(Stored records)

########################################

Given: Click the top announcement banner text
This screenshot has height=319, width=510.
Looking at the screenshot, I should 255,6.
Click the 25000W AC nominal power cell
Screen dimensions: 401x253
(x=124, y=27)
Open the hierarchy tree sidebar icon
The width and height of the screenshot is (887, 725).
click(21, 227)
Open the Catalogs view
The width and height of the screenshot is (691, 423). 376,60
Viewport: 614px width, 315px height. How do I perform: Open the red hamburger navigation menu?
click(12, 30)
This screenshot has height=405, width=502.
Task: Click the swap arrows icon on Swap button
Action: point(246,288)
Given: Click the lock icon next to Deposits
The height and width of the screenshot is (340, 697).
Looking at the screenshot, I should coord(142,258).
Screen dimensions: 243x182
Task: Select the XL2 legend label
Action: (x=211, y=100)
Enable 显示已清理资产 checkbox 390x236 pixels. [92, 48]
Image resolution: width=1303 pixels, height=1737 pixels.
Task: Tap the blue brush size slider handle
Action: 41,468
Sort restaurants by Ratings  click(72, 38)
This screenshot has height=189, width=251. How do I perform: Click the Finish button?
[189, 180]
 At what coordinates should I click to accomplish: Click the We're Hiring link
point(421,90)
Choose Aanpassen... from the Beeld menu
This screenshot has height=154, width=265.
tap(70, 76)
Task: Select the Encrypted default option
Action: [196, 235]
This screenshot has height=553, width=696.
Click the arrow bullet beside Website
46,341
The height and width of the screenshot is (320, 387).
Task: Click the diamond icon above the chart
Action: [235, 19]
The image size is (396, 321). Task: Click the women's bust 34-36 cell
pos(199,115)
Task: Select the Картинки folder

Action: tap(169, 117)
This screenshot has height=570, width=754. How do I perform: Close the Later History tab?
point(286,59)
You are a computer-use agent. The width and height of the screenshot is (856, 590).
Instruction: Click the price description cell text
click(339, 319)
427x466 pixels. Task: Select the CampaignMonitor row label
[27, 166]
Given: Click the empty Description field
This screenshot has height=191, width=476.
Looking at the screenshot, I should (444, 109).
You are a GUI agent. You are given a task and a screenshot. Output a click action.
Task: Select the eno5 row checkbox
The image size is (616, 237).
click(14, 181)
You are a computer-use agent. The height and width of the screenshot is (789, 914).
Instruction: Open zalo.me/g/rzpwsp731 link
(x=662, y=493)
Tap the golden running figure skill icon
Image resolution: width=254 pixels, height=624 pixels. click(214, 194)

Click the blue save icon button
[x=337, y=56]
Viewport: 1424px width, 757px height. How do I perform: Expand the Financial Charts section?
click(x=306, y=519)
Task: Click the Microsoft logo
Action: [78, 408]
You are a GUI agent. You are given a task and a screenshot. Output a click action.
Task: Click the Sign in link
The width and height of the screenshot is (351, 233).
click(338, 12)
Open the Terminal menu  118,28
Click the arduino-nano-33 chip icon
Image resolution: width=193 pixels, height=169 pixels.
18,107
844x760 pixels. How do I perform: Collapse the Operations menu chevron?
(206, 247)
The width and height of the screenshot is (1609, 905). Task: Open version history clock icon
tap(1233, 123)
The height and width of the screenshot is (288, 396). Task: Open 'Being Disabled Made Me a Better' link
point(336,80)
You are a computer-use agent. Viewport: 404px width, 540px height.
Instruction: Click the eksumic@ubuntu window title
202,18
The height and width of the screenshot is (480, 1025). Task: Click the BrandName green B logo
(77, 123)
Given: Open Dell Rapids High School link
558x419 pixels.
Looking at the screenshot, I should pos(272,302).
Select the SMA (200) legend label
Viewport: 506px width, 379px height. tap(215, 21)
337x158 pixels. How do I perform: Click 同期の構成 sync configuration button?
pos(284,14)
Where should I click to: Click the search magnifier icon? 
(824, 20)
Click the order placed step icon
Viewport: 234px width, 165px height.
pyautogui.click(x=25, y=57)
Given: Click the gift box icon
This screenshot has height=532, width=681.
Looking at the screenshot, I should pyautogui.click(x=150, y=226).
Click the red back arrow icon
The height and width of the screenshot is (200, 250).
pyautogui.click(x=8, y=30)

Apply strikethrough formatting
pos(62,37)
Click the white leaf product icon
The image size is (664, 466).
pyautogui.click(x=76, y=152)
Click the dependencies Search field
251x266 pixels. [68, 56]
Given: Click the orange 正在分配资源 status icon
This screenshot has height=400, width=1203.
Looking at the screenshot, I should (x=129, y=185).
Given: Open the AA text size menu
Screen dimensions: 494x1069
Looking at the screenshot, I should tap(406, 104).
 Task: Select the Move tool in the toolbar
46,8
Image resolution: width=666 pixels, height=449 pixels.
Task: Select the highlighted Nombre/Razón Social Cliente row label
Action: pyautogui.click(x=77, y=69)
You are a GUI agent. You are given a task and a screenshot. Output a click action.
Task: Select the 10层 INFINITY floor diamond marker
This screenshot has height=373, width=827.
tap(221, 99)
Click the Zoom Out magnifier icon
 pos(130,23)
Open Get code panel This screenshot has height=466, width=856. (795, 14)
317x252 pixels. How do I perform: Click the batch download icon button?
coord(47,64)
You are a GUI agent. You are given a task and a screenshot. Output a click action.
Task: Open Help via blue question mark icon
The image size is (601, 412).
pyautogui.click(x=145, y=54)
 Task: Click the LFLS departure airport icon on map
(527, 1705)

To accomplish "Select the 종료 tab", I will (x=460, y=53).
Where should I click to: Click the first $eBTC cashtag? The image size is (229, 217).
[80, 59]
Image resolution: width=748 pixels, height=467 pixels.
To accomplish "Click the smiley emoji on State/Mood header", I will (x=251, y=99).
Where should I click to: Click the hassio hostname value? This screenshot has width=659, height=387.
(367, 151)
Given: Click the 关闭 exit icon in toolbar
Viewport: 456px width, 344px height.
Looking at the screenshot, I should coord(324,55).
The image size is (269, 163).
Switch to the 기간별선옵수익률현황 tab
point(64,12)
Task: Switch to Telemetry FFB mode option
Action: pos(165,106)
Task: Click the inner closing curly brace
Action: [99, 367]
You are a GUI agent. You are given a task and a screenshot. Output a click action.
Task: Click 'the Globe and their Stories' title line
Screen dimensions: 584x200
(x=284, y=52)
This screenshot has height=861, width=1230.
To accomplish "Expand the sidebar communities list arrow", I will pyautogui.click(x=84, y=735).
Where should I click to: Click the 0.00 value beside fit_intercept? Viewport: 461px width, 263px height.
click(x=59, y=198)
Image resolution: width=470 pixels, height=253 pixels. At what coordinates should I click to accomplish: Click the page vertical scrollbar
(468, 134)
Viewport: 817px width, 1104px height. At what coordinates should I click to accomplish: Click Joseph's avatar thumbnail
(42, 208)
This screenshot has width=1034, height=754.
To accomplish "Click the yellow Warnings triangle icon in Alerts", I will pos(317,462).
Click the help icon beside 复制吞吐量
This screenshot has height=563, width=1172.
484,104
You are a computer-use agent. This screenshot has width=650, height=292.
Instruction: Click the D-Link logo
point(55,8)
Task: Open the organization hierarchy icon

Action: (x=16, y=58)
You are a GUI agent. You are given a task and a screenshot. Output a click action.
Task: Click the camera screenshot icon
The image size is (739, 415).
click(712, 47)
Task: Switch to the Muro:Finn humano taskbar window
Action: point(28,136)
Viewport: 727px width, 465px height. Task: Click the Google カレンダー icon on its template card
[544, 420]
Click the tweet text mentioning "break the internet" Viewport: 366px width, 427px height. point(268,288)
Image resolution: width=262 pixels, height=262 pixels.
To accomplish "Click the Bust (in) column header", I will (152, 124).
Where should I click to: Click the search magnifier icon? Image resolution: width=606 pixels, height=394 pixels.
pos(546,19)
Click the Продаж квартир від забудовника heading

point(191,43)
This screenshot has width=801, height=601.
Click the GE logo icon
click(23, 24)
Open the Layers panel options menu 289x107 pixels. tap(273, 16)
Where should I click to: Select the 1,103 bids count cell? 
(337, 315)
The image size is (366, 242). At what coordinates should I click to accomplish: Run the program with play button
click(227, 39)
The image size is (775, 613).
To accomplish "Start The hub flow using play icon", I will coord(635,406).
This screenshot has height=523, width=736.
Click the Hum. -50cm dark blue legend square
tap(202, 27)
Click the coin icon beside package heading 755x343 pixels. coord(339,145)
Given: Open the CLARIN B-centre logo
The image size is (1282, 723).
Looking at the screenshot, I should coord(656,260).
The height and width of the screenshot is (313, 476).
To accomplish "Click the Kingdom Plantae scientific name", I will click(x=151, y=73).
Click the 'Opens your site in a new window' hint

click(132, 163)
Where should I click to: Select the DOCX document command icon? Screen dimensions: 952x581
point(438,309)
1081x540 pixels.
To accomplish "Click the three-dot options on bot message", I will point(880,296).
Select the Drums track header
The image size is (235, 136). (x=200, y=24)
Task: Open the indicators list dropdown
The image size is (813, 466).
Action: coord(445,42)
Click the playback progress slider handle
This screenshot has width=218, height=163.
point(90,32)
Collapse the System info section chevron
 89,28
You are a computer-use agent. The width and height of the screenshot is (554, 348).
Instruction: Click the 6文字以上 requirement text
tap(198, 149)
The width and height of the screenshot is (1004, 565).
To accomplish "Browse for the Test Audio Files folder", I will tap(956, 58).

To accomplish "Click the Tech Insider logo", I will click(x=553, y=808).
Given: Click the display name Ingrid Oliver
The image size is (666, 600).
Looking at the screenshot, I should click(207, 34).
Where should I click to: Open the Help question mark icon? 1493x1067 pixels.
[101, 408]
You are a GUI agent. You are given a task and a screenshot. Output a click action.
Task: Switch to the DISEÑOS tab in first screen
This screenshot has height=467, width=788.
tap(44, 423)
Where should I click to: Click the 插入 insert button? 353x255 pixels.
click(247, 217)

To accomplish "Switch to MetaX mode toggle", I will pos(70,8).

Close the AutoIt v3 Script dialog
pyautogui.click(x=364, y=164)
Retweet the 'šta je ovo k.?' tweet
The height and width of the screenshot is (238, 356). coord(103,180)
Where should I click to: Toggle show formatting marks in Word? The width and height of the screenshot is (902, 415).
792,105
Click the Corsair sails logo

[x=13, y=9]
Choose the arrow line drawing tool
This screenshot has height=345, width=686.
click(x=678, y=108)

########################################

> **Your objective**
All lines from the top of the data through the line containing "This screenshot has height=553, width=696." need to be retyped exactly, and nothing more.

> **Result**
Given: Click the top announcement banner text
This screenshot has height=319, width=510.
Looking at the screenshot, I should 255,6.
Click the 25000W AC nominal power cell
Screen dimensions: 401x253
(x=124, y=27)
Open the hierarchy tree sidebar icon
The width and height of the screenshot is (887, 725).
click(21, 227)
Open the Catalogs view
The width and height of the screenshot is (691, 423). 376,60
Viewport: 614px width, 315px height. How do I perform: Open the red hamburger navigation menu?
click(12, 30)
This screenshot has height=405, width=502.
Task: Click the swap arrows icon on Swap button
Action: point(246,288)
Given: Click the lock icon next to Deposits
The height and width of the screenshot is (340, 697).
Looking at the screenshot, I should coord(142,258).
Screen dimensions: 243x182
Task: Select the XL2 legend label
Action: (x=211, y=100)
Enable 显示已清理资产 checkbox 390x236 pixels. [92, 48]
Image resolution: width=1303 pixels, height=1737 pixels.
Task: Tap the blue brush size slider handle
Action: 41,468
Sort restaurants by Ratings  click(72, 38)
This screenshot has height=189, width=251. How do I perform: Click the Finish button?
[189, 180]
 At what coordinates should I click to accomplish: Click the We're Hiring link
point(421,90)
Choose Aanpassen... from the Beeld menu
This screenshot has height=154, width=265.
tap(70, 76)
Task: Select the Encrypted default option
Action: [196, 235]
This screenshot has height=553, width=696.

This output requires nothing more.